In the material below, find how many lines contain the string "computer". Write only that number.

________________________________________

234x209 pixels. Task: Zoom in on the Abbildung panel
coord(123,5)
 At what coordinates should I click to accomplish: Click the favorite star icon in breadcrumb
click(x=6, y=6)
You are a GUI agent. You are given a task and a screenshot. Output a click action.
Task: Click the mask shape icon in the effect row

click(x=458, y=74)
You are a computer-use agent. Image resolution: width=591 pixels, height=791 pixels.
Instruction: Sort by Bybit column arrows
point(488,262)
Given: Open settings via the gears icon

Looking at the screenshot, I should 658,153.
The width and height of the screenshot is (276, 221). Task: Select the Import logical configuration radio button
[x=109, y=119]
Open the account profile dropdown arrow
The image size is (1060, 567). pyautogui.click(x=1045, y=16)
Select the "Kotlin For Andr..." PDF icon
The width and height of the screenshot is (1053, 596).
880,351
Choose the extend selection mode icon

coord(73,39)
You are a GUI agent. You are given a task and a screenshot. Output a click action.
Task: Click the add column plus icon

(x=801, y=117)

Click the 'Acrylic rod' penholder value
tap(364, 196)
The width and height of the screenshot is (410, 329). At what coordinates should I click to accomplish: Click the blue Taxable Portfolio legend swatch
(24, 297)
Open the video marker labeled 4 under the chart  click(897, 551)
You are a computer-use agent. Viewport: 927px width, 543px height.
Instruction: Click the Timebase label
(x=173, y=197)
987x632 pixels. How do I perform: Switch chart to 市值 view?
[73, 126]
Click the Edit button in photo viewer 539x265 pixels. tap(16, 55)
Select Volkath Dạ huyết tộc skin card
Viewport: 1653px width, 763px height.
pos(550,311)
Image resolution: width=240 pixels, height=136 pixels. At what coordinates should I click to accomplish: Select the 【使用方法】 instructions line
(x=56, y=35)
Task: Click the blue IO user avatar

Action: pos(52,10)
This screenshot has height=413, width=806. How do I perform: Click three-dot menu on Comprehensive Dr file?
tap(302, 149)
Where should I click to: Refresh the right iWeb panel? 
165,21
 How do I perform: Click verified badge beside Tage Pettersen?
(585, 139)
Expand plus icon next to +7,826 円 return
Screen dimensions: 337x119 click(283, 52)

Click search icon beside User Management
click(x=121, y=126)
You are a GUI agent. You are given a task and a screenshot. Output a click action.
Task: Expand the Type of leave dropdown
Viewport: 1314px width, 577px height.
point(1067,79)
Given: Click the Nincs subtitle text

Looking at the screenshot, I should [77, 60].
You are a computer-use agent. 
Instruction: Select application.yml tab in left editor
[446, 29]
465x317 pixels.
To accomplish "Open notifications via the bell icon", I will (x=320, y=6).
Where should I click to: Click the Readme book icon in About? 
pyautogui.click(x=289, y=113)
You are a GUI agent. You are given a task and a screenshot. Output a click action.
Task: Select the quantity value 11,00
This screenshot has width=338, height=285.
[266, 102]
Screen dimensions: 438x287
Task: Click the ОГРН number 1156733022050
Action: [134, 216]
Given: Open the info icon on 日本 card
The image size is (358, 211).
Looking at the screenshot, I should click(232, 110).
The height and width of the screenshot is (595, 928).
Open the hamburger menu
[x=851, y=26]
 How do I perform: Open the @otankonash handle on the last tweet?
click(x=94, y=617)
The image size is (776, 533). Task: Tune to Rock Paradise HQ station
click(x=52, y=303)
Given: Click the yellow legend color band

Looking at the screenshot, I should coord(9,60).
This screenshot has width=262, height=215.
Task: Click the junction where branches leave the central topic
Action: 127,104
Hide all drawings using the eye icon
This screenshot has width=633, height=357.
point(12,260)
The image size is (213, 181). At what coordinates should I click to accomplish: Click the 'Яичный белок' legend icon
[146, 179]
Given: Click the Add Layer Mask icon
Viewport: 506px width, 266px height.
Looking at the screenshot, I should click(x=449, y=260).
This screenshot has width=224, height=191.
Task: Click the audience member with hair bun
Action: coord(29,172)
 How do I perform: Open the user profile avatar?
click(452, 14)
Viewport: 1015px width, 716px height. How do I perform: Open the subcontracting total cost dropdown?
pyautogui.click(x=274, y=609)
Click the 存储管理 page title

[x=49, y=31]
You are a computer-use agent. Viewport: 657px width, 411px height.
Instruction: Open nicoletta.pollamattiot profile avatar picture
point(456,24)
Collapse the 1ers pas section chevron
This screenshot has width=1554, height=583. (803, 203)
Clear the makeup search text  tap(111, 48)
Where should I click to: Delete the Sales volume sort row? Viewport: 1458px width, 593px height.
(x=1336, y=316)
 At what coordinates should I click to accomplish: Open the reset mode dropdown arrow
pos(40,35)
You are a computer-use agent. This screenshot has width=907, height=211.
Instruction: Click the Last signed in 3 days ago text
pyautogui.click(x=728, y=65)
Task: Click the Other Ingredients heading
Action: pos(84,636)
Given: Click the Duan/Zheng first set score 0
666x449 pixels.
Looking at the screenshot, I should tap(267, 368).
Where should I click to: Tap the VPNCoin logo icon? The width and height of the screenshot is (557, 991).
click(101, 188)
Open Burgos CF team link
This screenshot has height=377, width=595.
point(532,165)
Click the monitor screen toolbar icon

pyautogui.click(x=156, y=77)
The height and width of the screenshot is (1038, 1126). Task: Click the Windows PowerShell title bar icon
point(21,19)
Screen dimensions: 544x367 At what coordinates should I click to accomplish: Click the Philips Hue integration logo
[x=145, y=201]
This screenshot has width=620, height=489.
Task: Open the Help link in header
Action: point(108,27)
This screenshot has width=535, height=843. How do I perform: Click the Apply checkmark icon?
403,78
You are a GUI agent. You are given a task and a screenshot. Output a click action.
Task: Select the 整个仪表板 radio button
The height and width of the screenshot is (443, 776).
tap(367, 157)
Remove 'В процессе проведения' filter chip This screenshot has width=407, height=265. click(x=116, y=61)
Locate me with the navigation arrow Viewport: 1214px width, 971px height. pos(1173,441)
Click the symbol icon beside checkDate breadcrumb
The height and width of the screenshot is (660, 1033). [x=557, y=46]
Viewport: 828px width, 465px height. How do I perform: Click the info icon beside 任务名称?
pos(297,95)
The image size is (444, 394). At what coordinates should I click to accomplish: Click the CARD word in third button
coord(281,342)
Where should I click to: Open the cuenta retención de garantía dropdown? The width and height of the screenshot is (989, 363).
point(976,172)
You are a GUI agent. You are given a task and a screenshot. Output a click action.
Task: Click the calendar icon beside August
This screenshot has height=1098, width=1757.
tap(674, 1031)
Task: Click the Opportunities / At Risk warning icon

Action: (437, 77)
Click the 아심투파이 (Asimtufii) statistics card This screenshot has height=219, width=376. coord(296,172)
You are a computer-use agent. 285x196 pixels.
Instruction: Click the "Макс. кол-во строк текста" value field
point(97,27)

________________________________________

**ANSWER TO THE EXERCISE:** 6